I kind of like having several standard places within a prefix, as seen
on NetBSD now:
guile> %load-path
("/usr/pkg/share/guile/site" "/usr/pkg/share/guile/1.6"
"/usr/pkg/share/guile" ".")
Or rather, if that continues, I'd like to specify extra prefixes, with
the load path being the cross product of within-prefix places and
prefixes. But perhaps also single dirs.
> - guile.m4 would provide a --with-guile-scheme-dir=TAG option to
> ./configure, which would set GUILE_SCHEME_DIR to the location for
> TAG, and a macro
>
> GUILE_SCHEME(default-tag)
>
> which a package would put in its configure.in, with default-tag
> specifying the tag to use if --with-guile-scheme-dir is not
> specified.
>
> --with-guile-scheme-dir could also specify a directory explicitly.
>
> Actually it may not be necessary to specify the location list above at
> Guile configuration time; the list could perhaps go into init.scm, or
> another init file (in sysconfdir) which is always read, even if Guile
> is given a -no-init-file option.
I don't follow that at all.
I'd like a load-path directory, with files whose names are irrelevant
but whose contets are dirs to add to the load path. This is
pkg-friendly since they can be deleted and added automatically without
merge/editing issues, using the fs to represent set semantics.

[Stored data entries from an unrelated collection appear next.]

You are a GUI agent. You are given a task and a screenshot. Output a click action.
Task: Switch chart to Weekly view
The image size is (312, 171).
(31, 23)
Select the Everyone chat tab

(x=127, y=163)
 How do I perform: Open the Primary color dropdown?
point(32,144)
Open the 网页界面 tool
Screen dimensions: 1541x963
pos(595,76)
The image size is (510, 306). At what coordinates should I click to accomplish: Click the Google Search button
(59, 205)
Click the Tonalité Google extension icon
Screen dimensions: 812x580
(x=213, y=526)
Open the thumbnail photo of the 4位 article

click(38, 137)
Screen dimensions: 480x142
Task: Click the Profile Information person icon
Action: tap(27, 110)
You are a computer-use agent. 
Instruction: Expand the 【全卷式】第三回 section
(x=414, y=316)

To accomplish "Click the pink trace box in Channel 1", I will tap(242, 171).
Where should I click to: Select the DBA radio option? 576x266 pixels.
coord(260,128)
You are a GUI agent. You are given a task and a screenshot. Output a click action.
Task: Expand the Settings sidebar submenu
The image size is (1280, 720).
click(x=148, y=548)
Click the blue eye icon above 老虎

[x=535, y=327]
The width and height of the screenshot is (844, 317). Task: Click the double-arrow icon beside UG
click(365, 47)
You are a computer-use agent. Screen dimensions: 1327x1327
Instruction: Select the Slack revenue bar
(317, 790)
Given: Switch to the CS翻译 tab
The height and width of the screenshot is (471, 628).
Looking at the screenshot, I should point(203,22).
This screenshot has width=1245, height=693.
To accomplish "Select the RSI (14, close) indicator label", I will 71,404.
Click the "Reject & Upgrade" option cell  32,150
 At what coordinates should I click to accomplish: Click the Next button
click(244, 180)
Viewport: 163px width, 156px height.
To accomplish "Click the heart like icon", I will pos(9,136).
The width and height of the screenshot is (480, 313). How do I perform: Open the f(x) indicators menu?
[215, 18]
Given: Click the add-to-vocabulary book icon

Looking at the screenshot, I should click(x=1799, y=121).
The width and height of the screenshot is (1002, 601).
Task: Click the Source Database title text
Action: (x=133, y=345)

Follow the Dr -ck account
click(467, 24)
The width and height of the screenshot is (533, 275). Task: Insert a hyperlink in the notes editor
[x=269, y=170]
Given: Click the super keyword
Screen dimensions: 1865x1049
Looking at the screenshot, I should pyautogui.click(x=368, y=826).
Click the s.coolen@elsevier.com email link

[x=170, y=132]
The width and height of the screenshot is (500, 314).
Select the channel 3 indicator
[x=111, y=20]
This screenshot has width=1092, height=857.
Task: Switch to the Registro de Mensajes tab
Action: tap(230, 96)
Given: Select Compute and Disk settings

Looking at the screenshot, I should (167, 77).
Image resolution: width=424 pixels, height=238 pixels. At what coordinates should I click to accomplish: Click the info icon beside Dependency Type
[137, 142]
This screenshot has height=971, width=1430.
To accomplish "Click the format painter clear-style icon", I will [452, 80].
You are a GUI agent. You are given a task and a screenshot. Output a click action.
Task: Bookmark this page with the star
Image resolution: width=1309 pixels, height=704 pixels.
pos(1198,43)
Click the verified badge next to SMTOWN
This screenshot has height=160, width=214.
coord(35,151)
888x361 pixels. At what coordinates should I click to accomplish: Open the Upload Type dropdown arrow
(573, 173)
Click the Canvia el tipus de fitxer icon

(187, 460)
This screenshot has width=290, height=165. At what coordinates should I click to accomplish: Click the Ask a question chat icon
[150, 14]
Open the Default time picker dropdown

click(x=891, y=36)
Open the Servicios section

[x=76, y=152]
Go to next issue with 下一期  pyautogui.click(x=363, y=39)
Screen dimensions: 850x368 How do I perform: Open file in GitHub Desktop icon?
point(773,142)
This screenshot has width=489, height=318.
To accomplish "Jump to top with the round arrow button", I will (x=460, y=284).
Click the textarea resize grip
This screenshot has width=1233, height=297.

> > It might also be nice to have a run-time method to
> >
> > guile-configer --addsearchprefix=/usr/bar
> >
> > so that someone building another package to /usr/bar can invoke this
> > on the system guile to hook in the new path.
>
> In my view the behaviour that this allows is sufficiently covered by
> the combination of
>
> - being able to edit init.scm (or other init file, per comment above)
sure, this is a way to avoid editing, so that a makefile can invoke the
'add prefix' method which would either be refcounted or idempotent.
All of this needs to be automation friendly.